Description of the task >> Beginning at the line that includes "This screenshot has width=868, height=459.", print each remaining line of the data word for word. Output nothing else.
- Opening Delimiter -
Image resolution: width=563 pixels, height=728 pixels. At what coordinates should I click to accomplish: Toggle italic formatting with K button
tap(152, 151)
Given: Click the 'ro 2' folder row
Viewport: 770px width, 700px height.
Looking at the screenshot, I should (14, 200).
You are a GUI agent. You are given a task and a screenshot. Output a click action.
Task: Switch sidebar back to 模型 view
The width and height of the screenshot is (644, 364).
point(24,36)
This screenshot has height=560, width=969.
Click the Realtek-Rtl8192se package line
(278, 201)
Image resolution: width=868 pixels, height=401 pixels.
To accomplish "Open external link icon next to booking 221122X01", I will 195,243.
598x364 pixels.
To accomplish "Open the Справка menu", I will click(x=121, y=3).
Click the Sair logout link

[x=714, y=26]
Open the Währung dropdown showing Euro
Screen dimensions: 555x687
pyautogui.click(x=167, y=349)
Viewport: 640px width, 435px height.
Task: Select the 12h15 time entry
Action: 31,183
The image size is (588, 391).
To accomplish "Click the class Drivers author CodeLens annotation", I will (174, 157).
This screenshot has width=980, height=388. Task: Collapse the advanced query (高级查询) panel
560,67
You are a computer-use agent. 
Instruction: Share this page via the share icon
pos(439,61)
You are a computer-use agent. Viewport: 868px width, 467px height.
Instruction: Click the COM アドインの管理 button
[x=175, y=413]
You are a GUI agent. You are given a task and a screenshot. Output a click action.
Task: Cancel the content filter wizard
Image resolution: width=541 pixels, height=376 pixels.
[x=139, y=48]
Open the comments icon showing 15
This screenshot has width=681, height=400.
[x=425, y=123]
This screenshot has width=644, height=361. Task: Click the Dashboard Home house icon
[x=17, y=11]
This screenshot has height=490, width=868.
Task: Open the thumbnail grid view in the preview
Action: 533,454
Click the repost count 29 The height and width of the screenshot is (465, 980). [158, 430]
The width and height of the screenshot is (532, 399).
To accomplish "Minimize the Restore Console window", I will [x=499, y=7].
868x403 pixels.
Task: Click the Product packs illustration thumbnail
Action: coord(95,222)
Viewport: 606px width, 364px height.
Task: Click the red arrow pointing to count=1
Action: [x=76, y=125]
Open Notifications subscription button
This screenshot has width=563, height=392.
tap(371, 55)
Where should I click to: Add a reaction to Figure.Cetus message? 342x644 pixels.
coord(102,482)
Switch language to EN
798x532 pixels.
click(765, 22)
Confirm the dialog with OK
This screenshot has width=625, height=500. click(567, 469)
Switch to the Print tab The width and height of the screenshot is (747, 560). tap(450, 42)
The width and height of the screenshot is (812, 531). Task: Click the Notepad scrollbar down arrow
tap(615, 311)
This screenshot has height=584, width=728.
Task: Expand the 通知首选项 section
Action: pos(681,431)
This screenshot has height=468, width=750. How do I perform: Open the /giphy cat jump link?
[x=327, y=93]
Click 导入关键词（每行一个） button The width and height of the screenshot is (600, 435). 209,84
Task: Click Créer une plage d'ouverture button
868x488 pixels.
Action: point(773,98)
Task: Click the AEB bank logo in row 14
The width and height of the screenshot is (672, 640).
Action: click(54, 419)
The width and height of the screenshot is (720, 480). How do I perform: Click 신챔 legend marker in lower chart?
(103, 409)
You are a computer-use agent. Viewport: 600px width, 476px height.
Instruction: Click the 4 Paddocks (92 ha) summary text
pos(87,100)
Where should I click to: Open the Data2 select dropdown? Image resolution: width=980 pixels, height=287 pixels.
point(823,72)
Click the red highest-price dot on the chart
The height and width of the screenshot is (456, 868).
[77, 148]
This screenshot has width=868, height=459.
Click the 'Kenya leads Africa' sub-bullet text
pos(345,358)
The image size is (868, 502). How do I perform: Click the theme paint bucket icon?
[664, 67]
- Closing Delimiter -
Result for this exercise >>
This screenshot has width=868, height=459.
Click the 'Kenya leads Africa' sub-bullet text
pos(345,358)
The image size is (868, 502). How do I perform: Click the theme paint bucket icon?
[664, 67]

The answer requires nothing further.